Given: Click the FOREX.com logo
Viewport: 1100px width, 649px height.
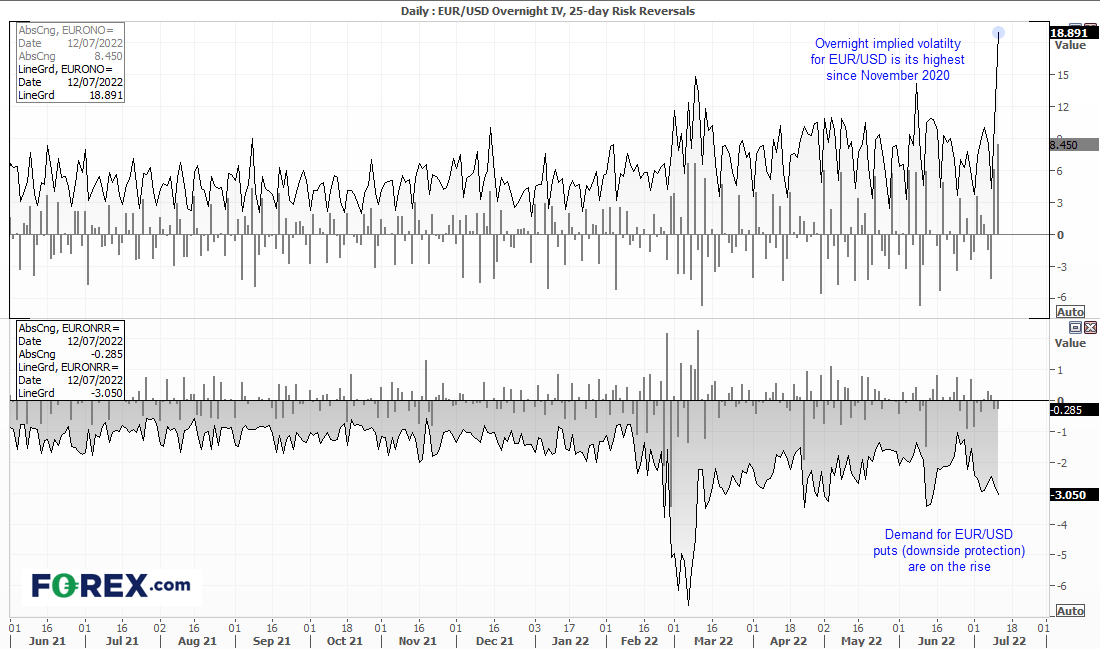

◇ ◇ ◇

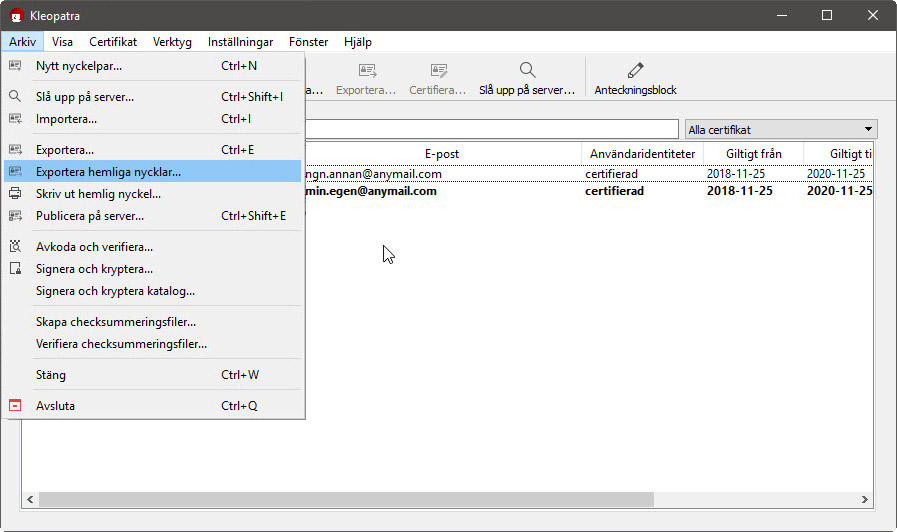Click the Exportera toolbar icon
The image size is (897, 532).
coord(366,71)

◇ ◇ ◇

TASK TO CARRY OUT.
Quote the data above from the line containing "Given: Click the FOREX.com logo" to the line containing "Viewport: 1100px width, 649px height.", inclusive, and stop.

ANSWER SECTION.
Given: Click the FOREX.com logo
Viewport: 1100px width, 649px height.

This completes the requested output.